START Recorded data

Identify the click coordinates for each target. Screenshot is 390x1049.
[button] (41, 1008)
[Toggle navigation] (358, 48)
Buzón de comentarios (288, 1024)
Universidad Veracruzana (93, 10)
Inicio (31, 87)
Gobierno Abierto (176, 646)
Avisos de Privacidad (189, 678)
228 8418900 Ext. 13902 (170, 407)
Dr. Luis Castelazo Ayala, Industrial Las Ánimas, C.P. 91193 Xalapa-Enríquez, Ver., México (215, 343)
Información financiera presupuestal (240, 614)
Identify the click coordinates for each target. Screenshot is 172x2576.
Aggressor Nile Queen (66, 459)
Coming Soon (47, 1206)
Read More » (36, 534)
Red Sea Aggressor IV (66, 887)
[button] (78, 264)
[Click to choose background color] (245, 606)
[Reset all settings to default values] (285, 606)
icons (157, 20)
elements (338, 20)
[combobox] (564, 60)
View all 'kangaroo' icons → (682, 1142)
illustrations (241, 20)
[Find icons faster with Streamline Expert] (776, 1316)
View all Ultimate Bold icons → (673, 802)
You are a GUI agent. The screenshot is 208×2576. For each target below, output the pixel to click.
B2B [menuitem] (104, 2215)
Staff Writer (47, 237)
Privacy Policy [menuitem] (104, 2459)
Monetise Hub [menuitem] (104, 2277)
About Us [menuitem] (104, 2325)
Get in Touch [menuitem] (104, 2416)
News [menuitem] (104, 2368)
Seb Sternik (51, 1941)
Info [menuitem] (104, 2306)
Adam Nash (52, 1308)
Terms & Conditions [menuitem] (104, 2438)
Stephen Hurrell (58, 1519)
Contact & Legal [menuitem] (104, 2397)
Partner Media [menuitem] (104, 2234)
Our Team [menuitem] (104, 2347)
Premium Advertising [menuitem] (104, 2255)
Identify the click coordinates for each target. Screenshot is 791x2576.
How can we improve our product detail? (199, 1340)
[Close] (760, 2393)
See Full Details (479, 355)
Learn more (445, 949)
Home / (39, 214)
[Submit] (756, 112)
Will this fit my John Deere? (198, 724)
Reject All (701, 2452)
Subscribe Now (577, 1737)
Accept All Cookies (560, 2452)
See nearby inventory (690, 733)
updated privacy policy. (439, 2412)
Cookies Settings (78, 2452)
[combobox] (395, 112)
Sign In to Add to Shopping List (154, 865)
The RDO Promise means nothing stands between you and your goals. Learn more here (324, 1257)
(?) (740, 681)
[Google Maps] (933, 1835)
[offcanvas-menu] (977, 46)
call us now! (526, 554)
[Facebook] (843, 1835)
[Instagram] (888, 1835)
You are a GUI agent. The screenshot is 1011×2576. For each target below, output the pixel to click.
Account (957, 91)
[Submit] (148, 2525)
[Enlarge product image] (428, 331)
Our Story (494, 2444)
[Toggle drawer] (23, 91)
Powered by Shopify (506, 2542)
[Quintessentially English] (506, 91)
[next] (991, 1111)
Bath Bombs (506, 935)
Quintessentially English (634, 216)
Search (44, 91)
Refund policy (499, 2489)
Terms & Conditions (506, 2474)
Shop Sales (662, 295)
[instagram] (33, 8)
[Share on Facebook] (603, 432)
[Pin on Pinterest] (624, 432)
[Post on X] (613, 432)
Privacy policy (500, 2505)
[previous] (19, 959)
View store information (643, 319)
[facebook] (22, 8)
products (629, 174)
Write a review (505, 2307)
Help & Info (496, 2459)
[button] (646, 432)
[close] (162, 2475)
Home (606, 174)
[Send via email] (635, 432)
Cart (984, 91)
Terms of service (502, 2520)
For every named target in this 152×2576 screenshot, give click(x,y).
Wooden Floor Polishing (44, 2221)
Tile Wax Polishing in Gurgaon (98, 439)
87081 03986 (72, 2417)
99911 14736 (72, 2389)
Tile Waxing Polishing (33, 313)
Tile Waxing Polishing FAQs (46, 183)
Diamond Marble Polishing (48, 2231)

END Recorded data

About this task: Each record must be transcribed word for word.

Answer to the problem:
Identify the click coordinates for each target. Screenshot is 390x1049.
[button] (41, 1008)
[Toggle navigation] (358, 48)
Buzón de comentarios (288, 1024)
Universidad Veracruzana (93, 10)
Inicio (31, 87)
Gobierno Abierto (176, 646)
Avisos de Privacidad (189, 678)
228 8418900 Ext. 13902 (170, 407)
Dr. Luis Castelazo Ayala, Industrial Las Ánimas, C.P. 91193 Xalapa-Enríquez, Ver., México (215, 343)
Información financiera presupuestal (240, 614)
Identify the click coordinates for each target. Screenshot is 172x2576.
Aggressor Nile Queen (66, 459)
Coming Soon (47, 1206)
Read More » (36, 534)
Red Sea Aggressor IV (66, 887)
[button] (78, 264)
[Click to choose background color] (245, 606)
[Reset all settings to default values] (285, 606)
icons (157, 20)
elements (338, 20)
[combobox] (564, 60)
View all 'kangaroo' icons → (682, 1142)
illustrations (241, 20)
[Find icons faster with Streamline Expert] (776, 1316)
View all Ultimate Bold icons → (673, 802)
You are a GUI agent. The screenshot is 208×2576. For each target below, output the pixel to click.
B2B [menuitem] (104, 2215)
Staff Writer (47, 237)
Privacy Policy [menuitem] (104, 2459)
Monetise Hub [menuitem] (104, 2277)
About Us [menuitem] (104, 2325)
Get in Touch [menuitem] (104, 2416)
News [menuitem] (104, 2368)
Seb Sternik (51, 1941)
Info [menuitem] (104, 2306)
Adam Nash (52, 1308)
Terms & Conditions [menuitem] (104, 2438)
Stephen Hurrell (58, 1519)
Contact & Legal [menuitem] (104, 2397)
Partner Media [menuitem] (104, 2234)
Our Team [menuitem] (104, 2347)
Premium Advertising [menuitem] (104, 2255)
Identify the click coordinates for each target. Screenshot is 791x2576.
How can we improve our product detail? (199, 1340)
[Close] (760, 2393)
See Full Details (479, 355)
Learn more (445, 949)
Home / (39, 214)
[Submit] (756, 112)
Will this fit my John Deere? (198, 724)
Reject All (701, 2452)
Subscribe Now (577, 1737)
Accept All Cookies (560, 2452)
See nearby inventory (690, 733)
updated privacy policy. (439, 2412)
Cookies Settings (78, 2452)
[combobox] (395, 112)
Sign In to Add to Shopping List (154, 865)
The RDO Promise means nothing stands between you and your goals. Learn more here (324, 1257)
(?) (740, 681)
[Google Maps] (933, 1835)
[offcanvas-menu] (977, 46)
call us now! (526, 554)
[Facebook] (843, 1835)
[Instagram] (888, 1835)
You are a GUI agent. The screenshot is 1011×2576. For each target below, output the pixel to click.
Account (957, 91)
[Submit] (148, 2525)
[Enlarge product image] (428, 331)
Our Story (494, 2444)
[Toggle drawer] (23, 91)
Powered by Shopify (506, 2542)
[Quintessentially English] (506, 91)
[next] (991, 1111)
Bath Bombs (506, 935)
Quintessentially English (634, 216)
Search (44, 91)
Refund policy (499, 2489)
Terms & Conditions (506, 2474)
Shop Sales (662, 295)
[instagram] (33, 8)
[Share on Facebook] (603, 432)
[Pin on Pinterest] (624, 432)
[Post on X] (613, 432)
Privacy policy (500, 2505)
[previous] (19, 959)
View store information (643, 319)
[facebook] (22, 8)
products (629, 174)
Write a review (505, 2307)
Help & Info (496, 2459)
[button] (646, 432)
[close] (162, 2475)
Home (606, 174)
[Send via email] (635, 432)
Cart (984, 91)
Terms of service (502, 2520)
For every named target in this 152×2576 screenshot, give click(x,y).
Wooden Floor Polishing (44, 2221)
Tile Wax Polishing in Gurgaon (98, 439)
87081 03986 (72, 2417)
99911 14736 (72, 2389)
Tile Waxing Polishing (33, 313)
Tile Waxing Polishing FAQs (46, 183)
Diamond Marble Polishing (48, 2231)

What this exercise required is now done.